Citibeats is a social intelligence and speech analytics platform. Using natural language processing (NLP) and machine learning, Citibeats organizes unstructured data – in this case, the opinions of citizens expressed via social media, in an anonymous and aggregate manner – and uses Arifical Intelligence (AI) models to categorize and decipher the data. Data is presented via visual dashboards from which insights can be used by local governments and decision makers as action items to improve city life.

Citibeats provides an important tool for local authorities, but it is important to note that these insights are indicative only of the key trends and sentiments expressed by a cohort of citizens who use social media. Local authorities employ other methods to ensure truly inclusive citizen engagement.


AI and text analytics can also be applied to solve other challenges, such as natural disaster mitigation and regulation and consumer protection in the financial sector.

After the devastating flood in Japan in 2018, Citibeats teamed up with NTT Data, a technology company, and the Japanese Ministry of Economy, Trade and Industry (METI) to interpret social media activity after a natural disaster impacted three main cities in northern Japan. The machine-learning algorithms instantly interpreted online conversations to reveal the issues that were of most concern.

What was discovered was that each city had different priorities. While access to healthcare was the primary concern for two of the cities, food and mobility were key in the other. By knowing where to focus resources first through this data-driven account of people’s needs in real time, government was able to allocate aid where it was needed most. Most important was the increased speed of which data was translated into action – 5,000 damaged infrastructure reports from the 2018 Japan floods were extracted 21 days earlier than it would have taken without the use of this technology.

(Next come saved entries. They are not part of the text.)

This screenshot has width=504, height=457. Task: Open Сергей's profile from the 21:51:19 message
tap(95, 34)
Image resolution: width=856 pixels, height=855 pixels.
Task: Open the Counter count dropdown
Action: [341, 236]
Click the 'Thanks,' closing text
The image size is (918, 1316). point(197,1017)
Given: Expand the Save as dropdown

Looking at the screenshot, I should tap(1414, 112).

In Kenya, Citibeats played a major role in strengthening the financial services sector’s regulation. As these services became more digital so did the consumers’ methods of complaining. It was impossible to manually process, let alone address, the thousands of reports of abuse that were flooding in daily in an effective manner.

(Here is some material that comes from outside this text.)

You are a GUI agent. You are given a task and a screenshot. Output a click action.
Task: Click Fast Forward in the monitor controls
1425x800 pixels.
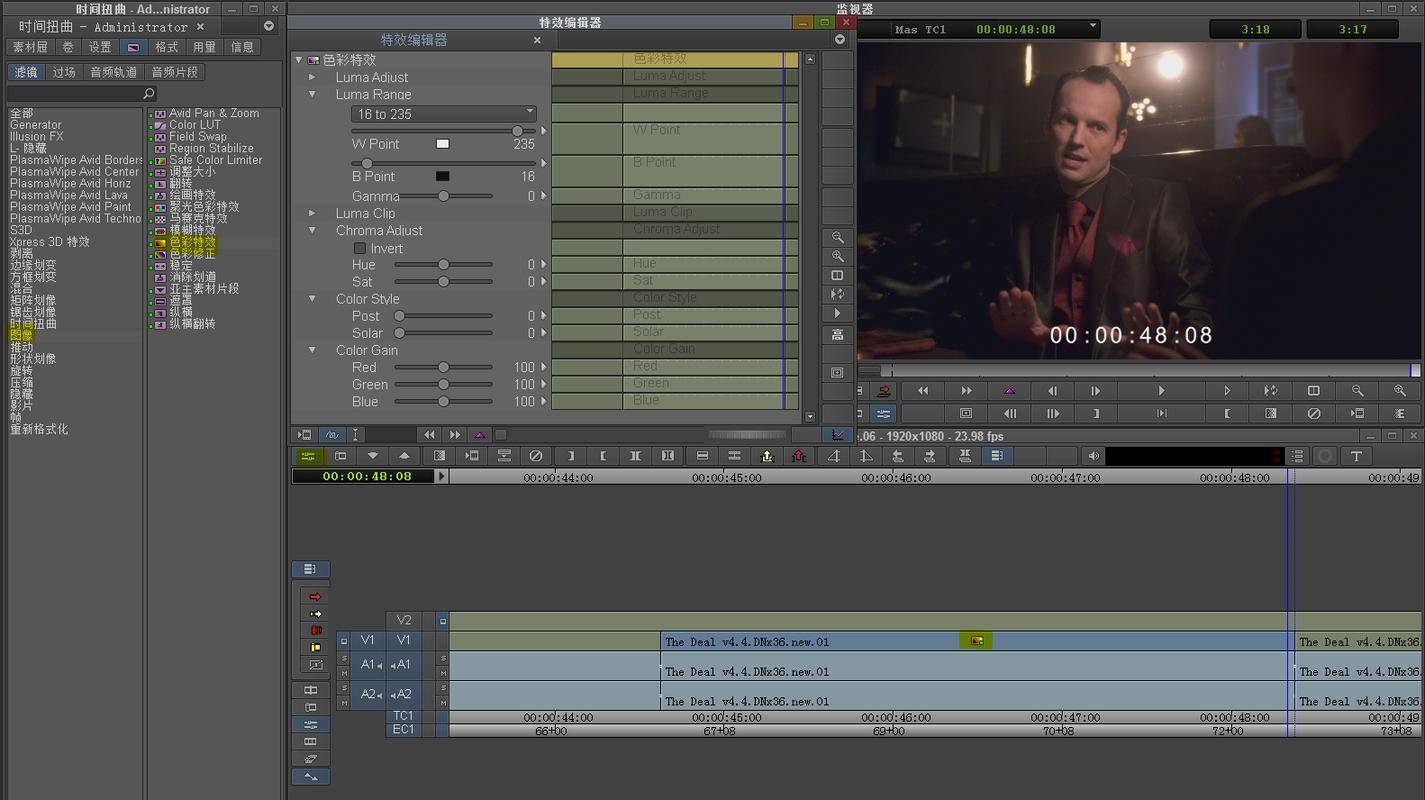(x=966, y=391)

Topics were identified by the Financial Sector Deepening Kenya, (FSD), as investigation-worthy such as scams and unfair charges. Citibeats’ AI was trained to recognize these events in all text-based data found online and alert regulators when red-flag patterns were detected. Not only did FSD Kenya report that the Citibeats alerts received were 80-90% relevant for investigation, but they also found that consumer complaints were flagged 45 days earlier than before the technology was put in place.


Legitimate worries regarding the use of AI and technology have arisen in recent years. Stories of misuse, bias and ineffective practices have caused concern amongst citizens and civil society organisations.

But machine learning, when applied ethically and properly, can provide major opportunities for improvements and advancement. It has proven to be unequivocally faster and more efficient than humans at identifying, processing, classifying and executing certain tasks. This is immense power that, when harnessed for social good, can greatly improve society.
With the Smart Dublin project, the goal is to develop a new tool that will help local authorities to better understand how citizens feel about key civic issues. These valuable insights will support decision-makers to ensure that civic efforts and policy reflect the needs of citizens and communities.

It is time to harness the power of advanced technology, AI and social media for good, and to improve quality of life for citizens and communities.